How I Accidentally Started Blogging Again (and Can’t Stop)
- Thalien Colenbrander
- Oct 14
- 3 min read
Updated: 3 days ago
How typical. I hadn’t published a single blog since april — six months of radio silence — and now I’ve written and posted four in one week. This will be the fifth. Why am I like this? Long, barren tundra of creative drought… and then wham, content erupts like a geyser.
Well, I’ll tell you a secret: it’s called 750words.com, and it’s bloody brilliant.
It’s made for people who want to write — who crave the satisfaction of their words materializing across a screen — but somehow don’t. Either because they can’t type blind (hi, that’s me), or because journaling feels too daunting, too effortful, too something.
Someone I follow on Instagram was raving about this tool, saying it helped her sit her ass down and write the bare minimum needed to respect herself as a professional author and poet. That sparked my curiosity, so I gave it a try. And now here I am, echoing her praise.
Why it works: You get a fresh blank page every day. Yesterday’s ramblings are tucked away behind a few clicks, deliberately out of sight. The message is simple: don’t reread and scrutinize b*tch, just write.
The goal is to hit (at least) 750 words. Once you do, confetti explodes across your screen. I don’t care if I’m 42, I live for that toddler-level dopamine hit.
There are streaks, too. Daily wins, a turkey badge, a penguin badge, the whole gamified shabang. And it works. At least for a couple of weeks.
But then the daily rut set in: as much as I love creating written form, I despise typing.
I’ve tried to teach myself blind typing multiple times. Failed every time. I type fast enough — using only my two index fingers, like a caffeinated cockatoo — but it’s messy. I constantly look down, misspell, backtrack, correct. It kills the flow.
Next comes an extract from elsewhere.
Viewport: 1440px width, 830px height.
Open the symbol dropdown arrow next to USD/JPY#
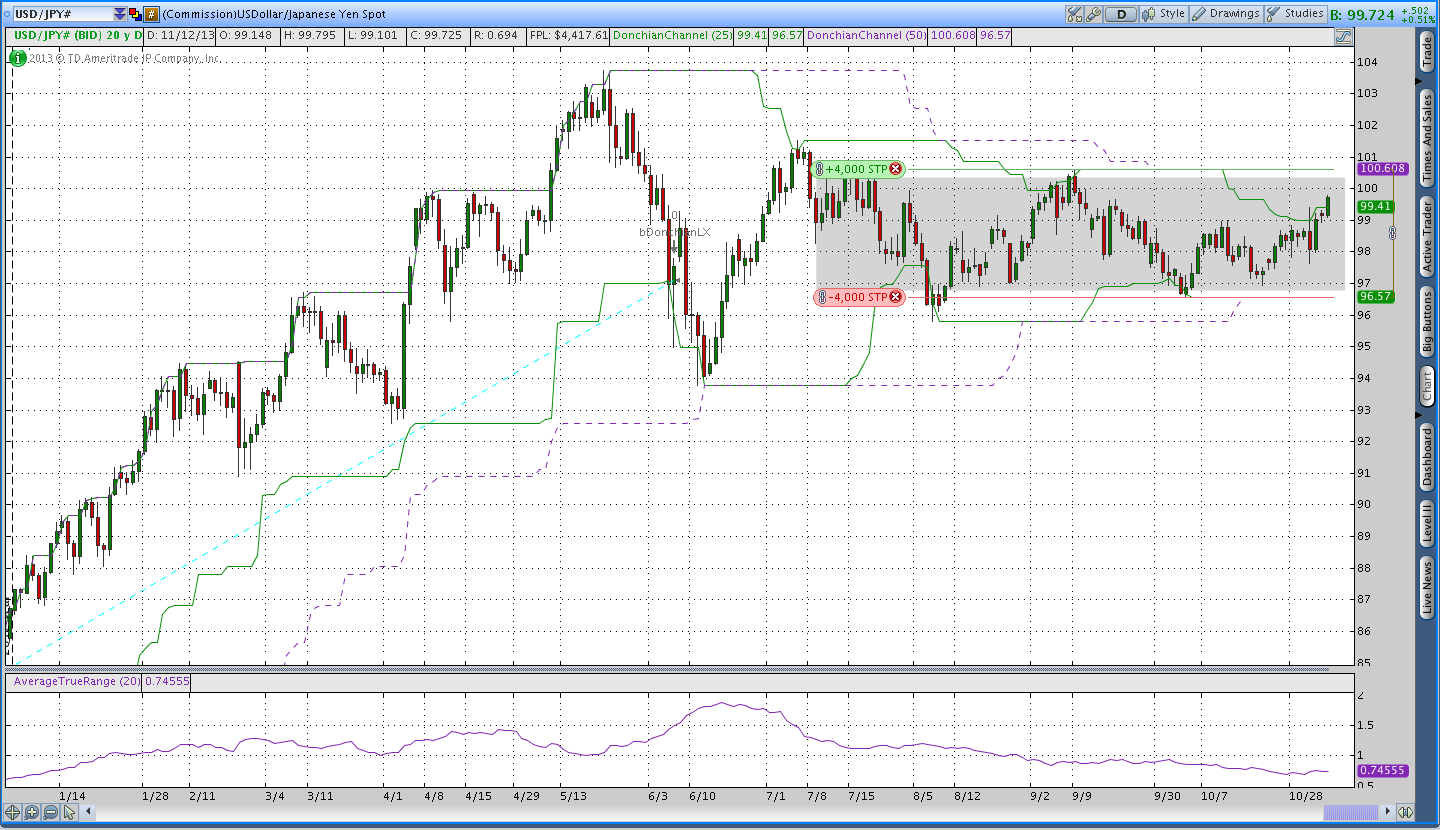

How about handwriting, you ask? Ha, forget it. I can’t even decipher my own.
Luckily, I’m a resourceful woman living in the age of AI. Enter Wispr Flow, a voice-to-text tool that turns speech into surprisingly accurate writing, right in your browser.
So now, instead of typing my daily 750 words, I dictate them. It’s faster, smoother, and frankly, more enjoyable. Sometimes it’s a classic “dear diary” dump, sometimes a to-do list, sometimes an existential rant. And every so often, I concoct something that feels like it could be a blog.
That’s where my third little friend comes in.
When I write something with potential, I copy-paste it into ChatGPT and say something like, “Hey, I want to turn this into a blog. Let’s talk ideas.” Since Chat and I have been in a long-term working relationship (borderline codependent at this point), it already knows my interests, profession, tone and preferences. It offers a few directions, I pick one, and then I let ChatGPT spit out a structured first draft.
Then I do what I do best: edit the hell out of it.
I work on style, trimming the fillers, removing the smooth-but-soulless language AI tends to produce and restore my own. Then I work on substance, rewriting angles, observations, adding hard-won personal insights, until it feels mine.
And voilà (or should I say vailà) : a new blog is born.
This new flow (dictating, refining, publishing) has finally given me what I think is a sustainable writing practice. Not because I suddenly became disciplined, or had a ton of great topics for blogs, but because I stopped making writing harder than it needed to be.
I don’t need to “feel inspired” or create from scratch. I just need to repurpose the chit-chat that goes on daily in my brain whether I jot it down or not. I am upcycling my authentic, unhinged journaling output, and I LOVE it.
And that, my friends, is how the sausage gets made over here these days.
I'm so curious, do you use any of the tools mentioned above, in particular Chat GPT for writing drafts? If not, why not, if yes, what are your findings?